下北沢、開発が進んできました。わたしが遊んでいた頃、住んでいた頃とは街並みもだいぶ変わりました。
でも、今でも気持ちが落ち込んだり殺伐としたりしたときには、小田急線を途中下車してふらふらと散歩します。なじみのお店でお茶をしたり、本屋で立ち読みをしたり、古着屋を巡ったりしていると、なんとなく自分をとり戻していける気分になるのです。
思い出も多いし、わたしにとっては他のどこにもない、大切な街です。あの空気感が変わらないといいなと思います。
Save the 下北沢


あの街の雰囲気に魅了される作家も多いようで、下北沢をモチーフにした小説も多く刊行されています。

下北沢―さまよう僕たちの街 (ピュアフル文庫)

下北沢―さまよう僕たちの街 (ピュアフル文庫)

下北サンデーズ (幻冬舎文庫)

下北サンデーズ (幻冬舎文庫)

下北沢が関わる小説が刊行されると、下北沢のヴィレッジ・ヴァンガードで確実にポップ付きで面陳してくれるので、とってもわかりやすいです。
『下北沢 さまよう僕たちの街』の作家さんは下北沢で書店を経営している方で、リトル・モアから上製本が発刊された際にもヴィレバンでは大量に面陳されていました。
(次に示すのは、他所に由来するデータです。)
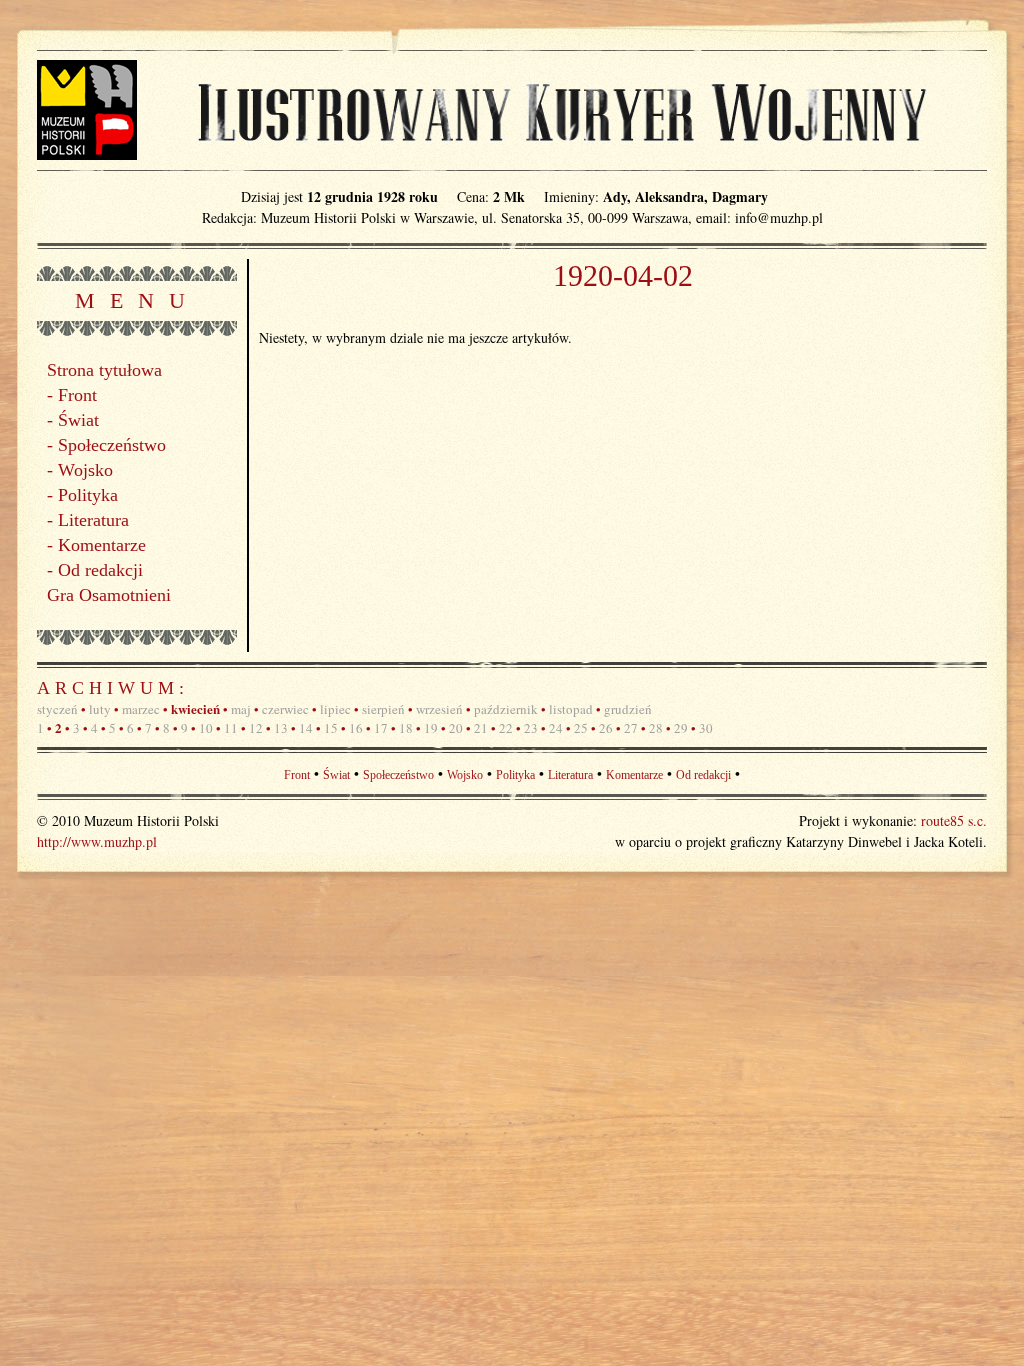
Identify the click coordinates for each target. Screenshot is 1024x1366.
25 (581, 728)
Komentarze (102, 545)
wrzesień (439, 709)
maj (241, 709)
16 (356, 728)
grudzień (628, 709)
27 (631, 728)
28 (656, 728)
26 (606, 728)
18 (406, 728)
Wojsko (85, 470)
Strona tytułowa (104, 370)
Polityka (88, 495)
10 (206, 728)
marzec (141, 709)
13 (281, 728)
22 (506, 728)
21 (481, 728)
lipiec (335, 709)
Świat (78, 420)
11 (231, 728)
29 (681, 728)
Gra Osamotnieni (109, 595)
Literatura (93, 520)
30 (706, 728)
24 (556, 728)
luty (100, 709)
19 (431, 728)
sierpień (383, 709)
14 (306, 728)
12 (256, 728)
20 (456, 728)
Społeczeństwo (112, 445)
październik (506, 709)
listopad (571, 709)
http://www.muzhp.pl (97, 841)
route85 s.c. (954, 820)
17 (381, 728)
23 (531, 728)
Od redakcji (100, 570)
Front (77, 395)
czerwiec (285, 709)
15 (331, 728)
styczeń (57, 709)
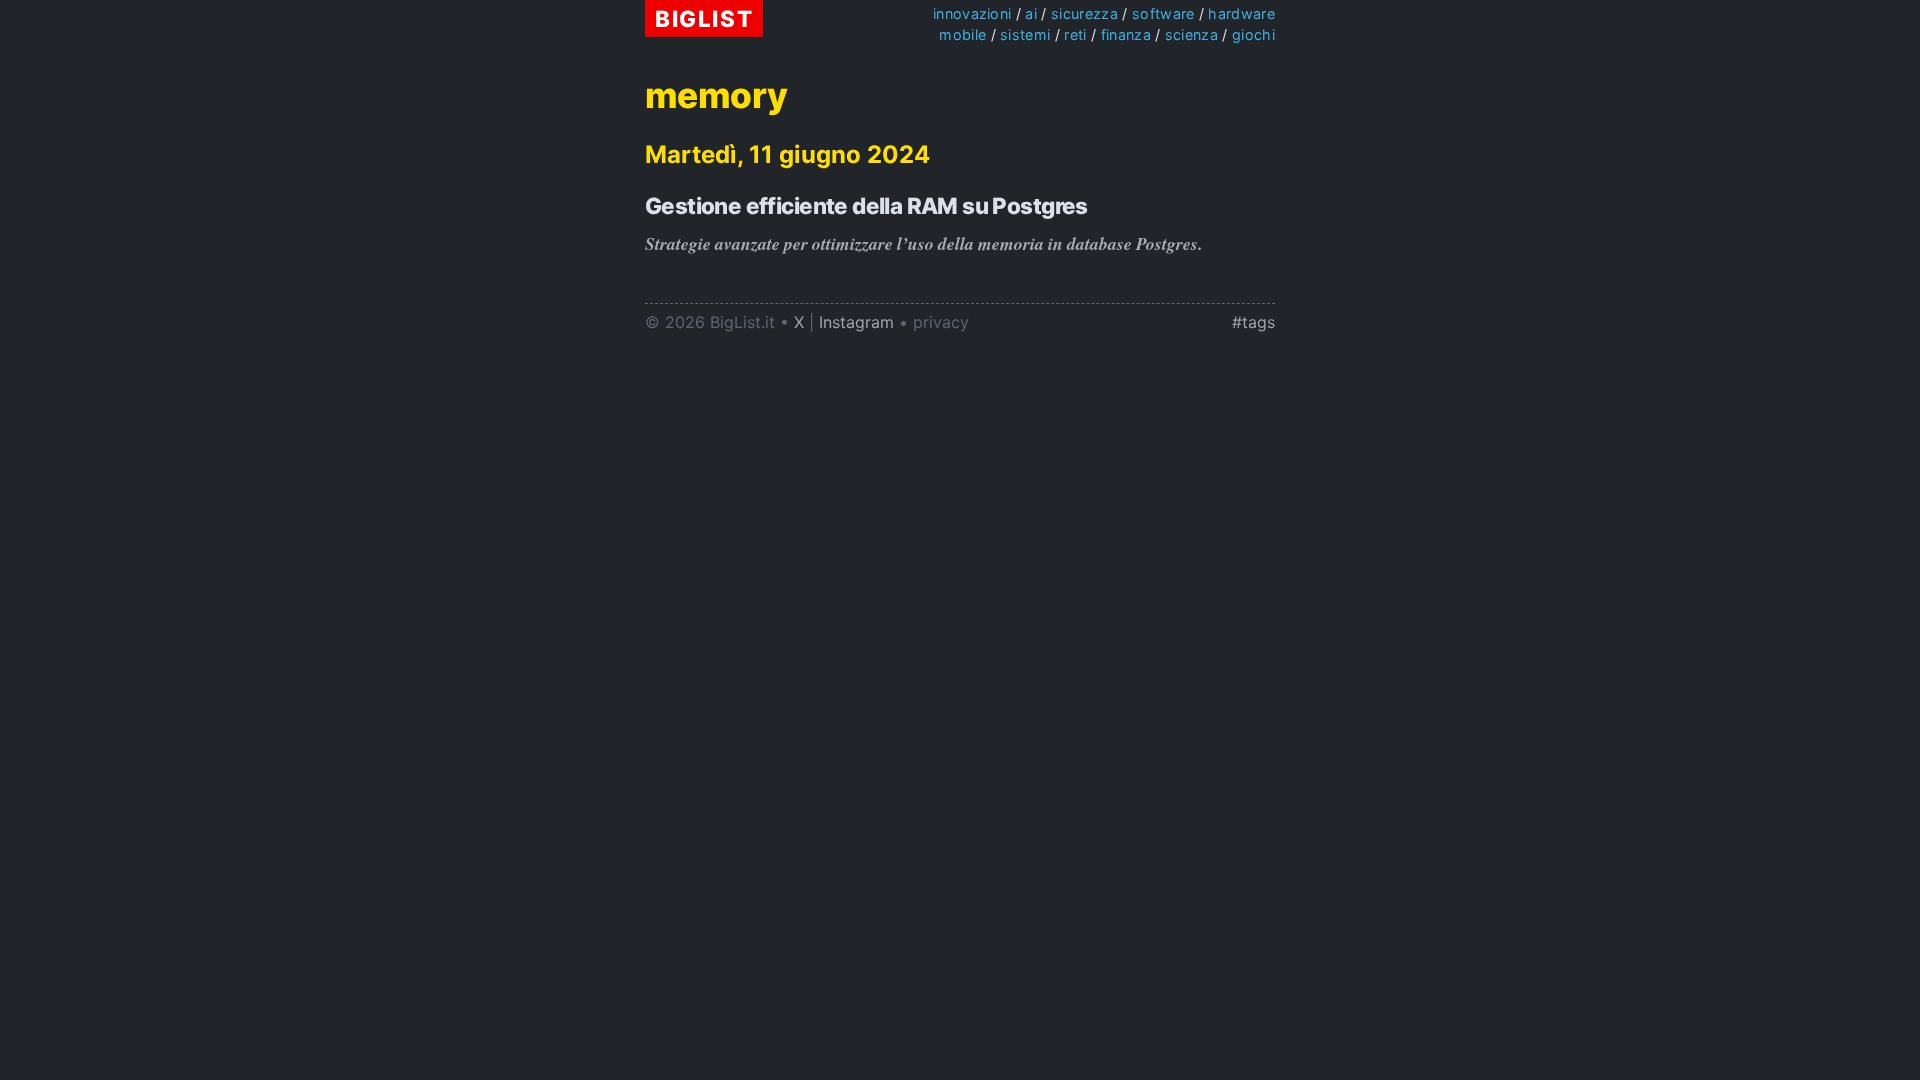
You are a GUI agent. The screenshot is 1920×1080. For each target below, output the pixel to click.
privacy (941, 322)
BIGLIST (704, 18)
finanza (1126, 34)
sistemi (1025, 34)
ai (1031, 13)
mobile (962, 34)
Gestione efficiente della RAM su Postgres (866, 205)
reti (1075, 34)
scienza (1191, 34)
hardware (1241, 13)
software (1163, 13)
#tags (1253, 322)
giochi (1253, 34)
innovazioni (972, 13)
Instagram (856, 322)
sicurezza (1084, 13)
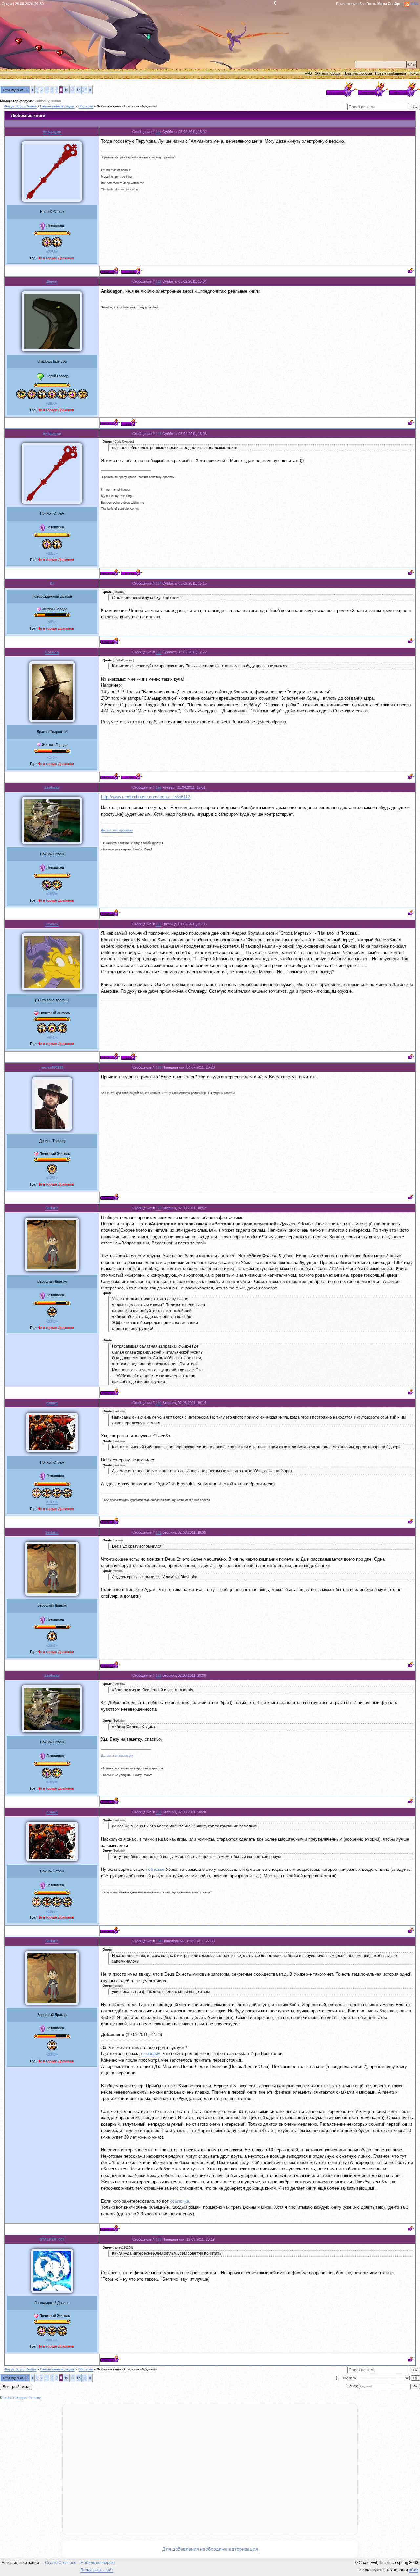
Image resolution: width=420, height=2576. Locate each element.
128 (158, 1067)
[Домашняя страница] (129, 422)
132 (158, 1675)
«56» (52, 622)
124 (158, 583)
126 (158, 787)
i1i (52, 583)
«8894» (52, 2340)
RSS (414, 4)
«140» (52, 757)
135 (158, 2239)
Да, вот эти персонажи (117, 830)
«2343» (52, 1321)
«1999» (52, 1502)
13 (84, 90)
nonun (56, 101)
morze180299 (52, 1067)
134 (158, 1941)
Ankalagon (52, 132)
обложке (156, 1869)
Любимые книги (109, 106)
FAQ (308, 73)
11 (72, 90)
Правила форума (357, 73)
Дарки (51, 281)
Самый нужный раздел (57, 106)
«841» (52, 1037)
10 (66, 90)
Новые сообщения (390, 73)
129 (158, 1208)
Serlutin (52, 1208)
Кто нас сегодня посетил (20, 2398)
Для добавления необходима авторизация (210, 2549)
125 (158, 652)
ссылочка (179, 2201)
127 (158, 924)
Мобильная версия (98, 2562)
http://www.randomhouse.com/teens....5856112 (145, 797)
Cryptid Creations (60, 2562)
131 (158, 1532)
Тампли (52, 924)
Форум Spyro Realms (20, 106)
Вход (62, 55)
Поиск (414, 73)
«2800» (52, 403)
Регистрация (40, 50)
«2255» (52, 252)
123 (158, 434)
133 (158, 1812)
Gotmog (52, 652)
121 (158, 132)
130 (158, 1403)
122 (158, 281)
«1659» (52, 894)
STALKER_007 (52, 2239)
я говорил (150, 2053)
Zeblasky (42, 101)
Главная (20, 43)
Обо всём (85, 106)
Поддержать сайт (96, 2570)
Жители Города (327, 73)
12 (78, 90)
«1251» (52, 1178)
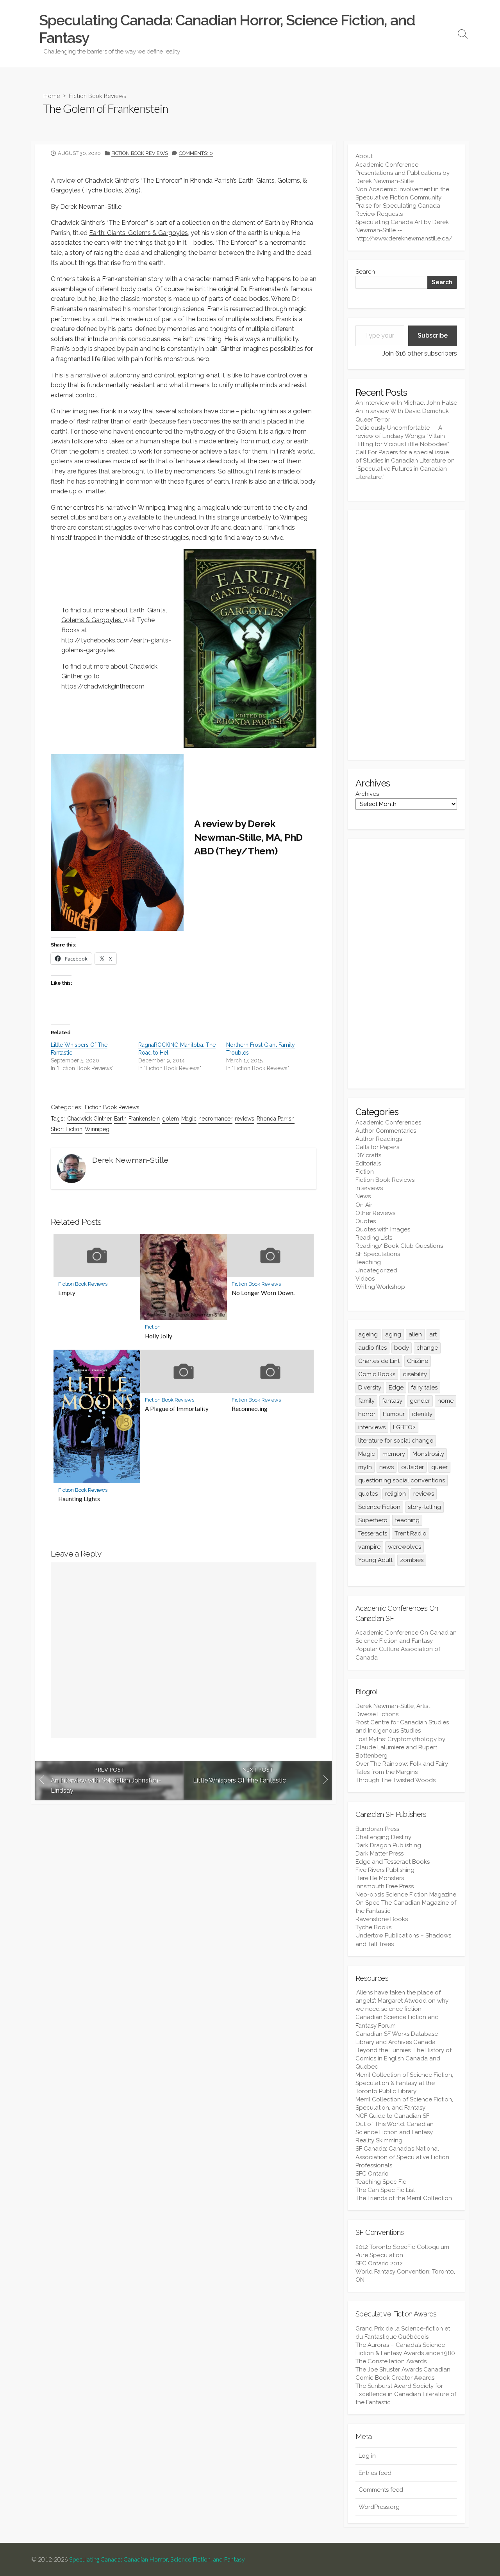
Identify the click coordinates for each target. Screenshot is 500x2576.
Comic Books (376, 1374)
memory (393, 1453)
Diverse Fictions (376, 1714)
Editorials (368, 1163)
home (446, 1400)
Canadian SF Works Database (396, 2033)
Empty (66, 1292)
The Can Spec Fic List (385, 2190)
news (386, 1467)
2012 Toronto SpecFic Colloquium (402, 2246)
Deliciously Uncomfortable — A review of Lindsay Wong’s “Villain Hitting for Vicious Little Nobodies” (402, 436)
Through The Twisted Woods (395, 1780)
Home (51, 95)
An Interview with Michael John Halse (406, 402)
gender (420, 1400)
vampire (369, 1546)
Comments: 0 (196, 153)
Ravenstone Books (381, 1919)
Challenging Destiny (383, 1837)
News (363, 1196)
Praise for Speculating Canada (397, 205)
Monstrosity (428, 1453)
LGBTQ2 (404, 1427)
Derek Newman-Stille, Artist (392, 1706)
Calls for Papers (377, 1147)
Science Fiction (379, 1506)
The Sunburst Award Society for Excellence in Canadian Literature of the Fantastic (405, 2394)
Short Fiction (66, 1129)
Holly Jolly (158, 1336)
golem (170, 1118)
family (366, 1400)
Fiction (153, 1327)
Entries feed (375, 2472)
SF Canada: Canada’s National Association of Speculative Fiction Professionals (402, 2157)
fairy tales (424, 1387)
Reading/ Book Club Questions (399, 1245)
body (401, 1347)
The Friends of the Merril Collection (403, 2198)
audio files (372, 1347)
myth (365, 1467)
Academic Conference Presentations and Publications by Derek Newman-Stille (402, 173)
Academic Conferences (388, 1122)
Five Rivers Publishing (384, 1869)
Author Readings (378, 1138)
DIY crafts (368, 1155)
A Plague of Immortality (177, 1408)
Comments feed (381, 2489)
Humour (394, 1414)
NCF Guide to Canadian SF (392, 2115)
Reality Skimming (378, 2140)
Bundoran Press (377, 1828)
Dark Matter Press (379, 1853)
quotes (368, 1493)
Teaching (368, 1262)
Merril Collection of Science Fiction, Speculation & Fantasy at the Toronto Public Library (404, 2083)
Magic (188, 1118)
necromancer (215, 1118)
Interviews (369, 1188)
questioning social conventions (401, 1480)
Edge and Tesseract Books (392, 1861)
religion (395, 1493)
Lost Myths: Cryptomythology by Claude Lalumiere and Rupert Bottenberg (400, 1747)
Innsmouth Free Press (384, 1886)
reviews (244, 1118)
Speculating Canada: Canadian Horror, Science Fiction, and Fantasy (157, 2559)
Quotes (365, 1221)
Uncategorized (376, 1270)
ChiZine (417, 1360)
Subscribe (433, 335)
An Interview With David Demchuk (402, 411)
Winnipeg (97, 1129)
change (427, 1347)
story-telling (424, 1506)
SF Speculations (377, 1254)
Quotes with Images (382, 1229)
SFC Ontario (372, 2173)
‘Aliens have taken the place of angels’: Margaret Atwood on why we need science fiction (401, 2000)
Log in (367, 2455)
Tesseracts (372, 1533)
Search (365, 271)
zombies (411, 1560)
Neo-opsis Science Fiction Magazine (405, 1894)
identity (422, 1414)
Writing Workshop (380, 1286)
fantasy (392, 1400)
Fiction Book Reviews (97, 95)
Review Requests (379, 213)
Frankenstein (144, 1118)
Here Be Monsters (379, 1878)
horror (366, 1414)
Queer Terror (372, 419)
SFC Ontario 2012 (379, 2263)
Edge (396, 1387)
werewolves (404, 1546)
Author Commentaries (385, 1130)
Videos (365, 1278)
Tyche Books (373, 1927)
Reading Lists (373, 1237)
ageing (368, 1334)
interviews (372, 1427)
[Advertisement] (406, 635)
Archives (367, 793)
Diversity (369, 1387)
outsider (412, 1467)
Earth (120, 1118)
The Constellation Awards (391, 2361)
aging (393, 1334)
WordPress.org (379, 2506)
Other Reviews (375, 1213)
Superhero (373, 1520)
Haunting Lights (79, 1498)
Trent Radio (411, 1533)
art (433, 1334)
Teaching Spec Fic (380, 2181)
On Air (363, 1204)
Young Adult (375, 1560)
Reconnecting (250, 1408)
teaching (407, 1520)
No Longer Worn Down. (263, 1292)
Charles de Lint (379, 1360)
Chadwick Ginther (89, 1118)
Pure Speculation (379, 2255)
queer (439, 1467)
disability (415, 1374)
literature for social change (395, 1440)
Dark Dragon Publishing (388, 1845)
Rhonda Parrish (276, 1118)
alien (415, 1334)
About (364, 156)
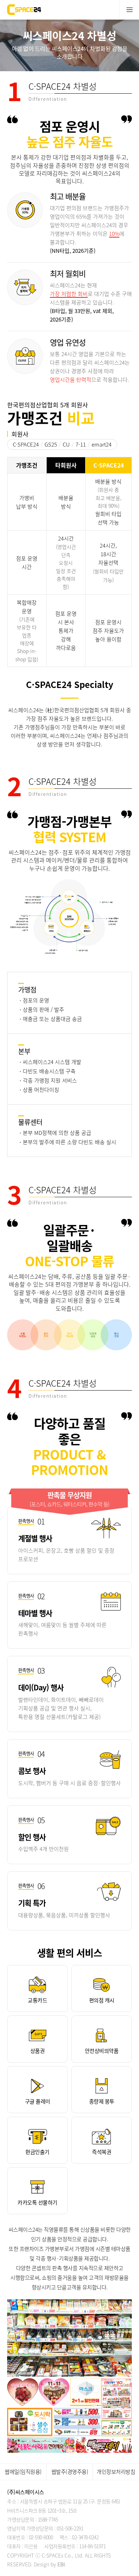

文庫版も面陳まっさかり。
そして過去その面陳で知って読んだなかで、わたしの内でのナンバーワン下北沢小説が、清水博子『街の座標』。
街の座標

街の座標

主人公のくすぶったカンジと下北沢のムードが絶妙にマッチしていて、決して読みやすいとは言えない文体ともあいまって、当時下北沢をフラフラすること全盛期だったわたしの描く「下北沢」像そのものだった記憶があります。主人公と同世代だったということもあるのでしょう。今読んだらどんな印象を受けるのでしょうか。他の清水博子作品とともに、再読してみたいです。